Photographer: Freya Ingrid Morales/Bloomberg

Picking Boring Stocks Pays Off for Norway Manager of $22 Billion

  • Data driven analysis whittles the world down to 100 stocks
  • Fund ignores economic developments, only earnings matter

Buying stocks where not much is happening can give surprising results.

Wading through 8,000 companies to find about 100 “boring” stocks has allowed Nordea’s Global Stable Equity Fund Unhedged to outperform all but 2 percent of its peers, even as it also takes less risk, according to Robert Naess, a portfolio manager in Oslo at the asset management unit at Nordea Bank, Scandinavia’s largest lender.
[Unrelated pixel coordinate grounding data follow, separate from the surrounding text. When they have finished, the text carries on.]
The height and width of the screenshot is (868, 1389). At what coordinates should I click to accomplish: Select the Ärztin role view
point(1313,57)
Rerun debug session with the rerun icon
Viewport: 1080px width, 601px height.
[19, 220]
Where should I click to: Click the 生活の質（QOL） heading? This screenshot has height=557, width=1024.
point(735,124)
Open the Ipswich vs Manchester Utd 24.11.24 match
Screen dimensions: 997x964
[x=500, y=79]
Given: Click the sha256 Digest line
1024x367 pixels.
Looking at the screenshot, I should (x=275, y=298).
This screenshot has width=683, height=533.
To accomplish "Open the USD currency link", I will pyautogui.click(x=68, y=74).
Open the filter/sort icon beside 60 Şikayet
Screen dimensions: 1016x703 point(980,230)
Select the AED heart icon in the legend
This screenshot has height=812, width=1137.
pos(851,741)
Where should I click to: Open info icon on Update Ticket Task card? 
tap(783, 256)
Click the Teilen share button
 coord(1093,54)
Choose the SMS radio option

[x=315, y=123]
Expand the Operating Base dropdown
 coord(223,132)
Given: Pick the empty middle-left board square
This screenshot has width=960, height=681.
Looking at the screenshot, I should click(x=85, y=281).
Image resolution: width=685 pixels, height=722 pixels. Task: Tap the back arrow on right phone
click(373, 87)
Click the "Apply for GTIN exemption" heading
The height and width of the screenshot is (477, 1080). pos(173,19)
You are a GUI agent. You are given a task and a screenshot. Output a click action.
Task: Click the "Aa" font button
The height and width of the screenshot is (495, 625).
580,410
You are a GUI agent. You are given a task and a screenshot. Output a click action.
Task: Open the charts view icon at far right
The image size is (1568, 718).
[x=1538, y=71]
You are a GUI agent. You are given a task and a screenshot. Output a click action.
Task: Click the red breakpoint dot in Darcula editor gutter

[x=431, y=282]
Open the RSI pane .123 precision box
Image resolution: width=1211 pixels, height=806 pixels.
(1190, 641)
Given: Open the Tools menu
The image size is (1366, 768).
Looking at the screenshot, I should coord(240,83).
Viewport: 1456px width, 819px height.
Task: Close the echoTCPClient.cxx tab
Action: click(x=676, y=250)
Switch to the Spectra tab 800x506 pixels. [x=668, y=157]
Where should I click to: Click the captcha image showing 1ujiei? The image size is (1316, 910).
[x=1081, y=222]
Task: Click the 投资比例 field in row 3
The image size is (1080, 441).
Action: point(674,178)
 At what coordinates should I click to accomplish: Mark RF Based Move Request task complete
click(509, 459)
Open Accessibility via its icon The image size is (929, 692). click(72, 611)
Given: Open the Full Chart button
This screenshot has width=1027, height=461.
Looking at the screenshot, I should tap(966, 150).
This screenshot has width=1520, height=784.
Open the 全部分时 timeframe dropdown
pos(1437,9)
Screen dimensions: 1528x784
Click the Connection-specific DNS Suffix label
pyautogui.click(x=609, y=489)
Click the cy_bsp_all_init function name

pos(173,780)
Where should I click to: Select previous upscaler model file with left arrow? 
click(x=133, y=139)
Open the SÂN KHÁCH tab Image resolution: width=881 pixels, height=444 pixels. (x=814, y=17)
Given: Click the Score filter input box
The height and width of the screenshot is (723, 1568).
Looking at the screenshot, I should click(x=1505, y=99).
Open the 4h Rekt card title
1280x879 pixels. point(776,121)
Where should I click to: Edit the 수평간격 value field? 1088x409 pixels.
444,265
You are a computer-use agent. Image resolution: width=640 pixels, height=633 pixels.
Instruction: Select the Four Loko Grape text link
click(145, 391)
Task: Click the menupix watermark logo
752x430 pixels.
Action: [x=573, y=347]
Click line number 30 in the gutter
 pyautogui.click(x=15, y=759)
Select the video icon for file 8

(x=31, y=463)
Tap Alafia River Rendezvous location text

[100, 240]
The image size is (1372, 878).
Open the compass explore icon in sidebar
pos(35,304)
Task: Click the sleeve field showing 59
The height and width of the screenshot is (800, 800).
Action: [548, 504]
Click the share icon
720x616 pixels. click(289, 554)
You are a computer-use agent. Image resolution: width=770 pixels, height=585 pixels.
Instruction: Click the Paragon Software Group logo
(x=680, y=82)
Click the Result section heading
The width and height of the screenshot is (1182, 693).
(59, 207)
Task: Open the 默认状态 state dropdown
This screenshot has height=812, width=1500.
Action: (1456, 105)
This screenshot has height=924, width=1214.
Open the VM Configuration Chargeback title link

Robert Naess and Claus Vorm

Source: Nordea Bank

While investors seeking cover from China’s slowdown and slumping oil prices has lopped 15 percent off the MSCI World Index since last May, Naess’, and his partner Claus Vorm’s, portfolio of stocks where “not much happens” is outperforming. He has an unemotional method in placing 20 billion euros ($22 billion), picking only companies with the most stable earnings and avoiding overpriced stocks.

“When we started I thought we could give the same return at lower risk,” Naess said in an interview on Thursday. “But now we have delivered better returns over 10 years at lower risk.”

The fund has averaged an annual return of 13.6 percent over the past five years, beating its index by 5.9 percentage points. The fund only takes 68 percent of the market risk, as its beta shows.

The fund typically invests in health care companies, telecom operators and utilities. Its biggest holdings now are Johnson & Johnson, fixed-line phone company Nippon Telegraph and Telephone Corp., Verizon Communications Inc. KDDI Corp. and Stryker Corp., a maker of artificial hips and knees.

In the past months the fund increased in Air Liquide SA and EBay Inc., while it sold McDonald’s Corp., Consolidated Edison Inc. and AGL Energy Ltd. as their stock prices outpaced earnings.

Naess, who also manages emerging markets equities, says those markets are now “definitely cheaper than developed markets.” He prefers South Korea and South Africa, where there are “many good companies”.

“The worst among emerging markets is Latin America,” he said. “Very weak earnings revision and rather highly priced.”

Generally, Naess doesn’t pay much attention to macroeconomic factors since they’re usually priced in, he said. Instead he updates weekly the earnings estimates for about 5,000 companies.

“There are few in the world that use as much data as me,” he said. “The stock market focuses too much on macro -- only earnings are important.”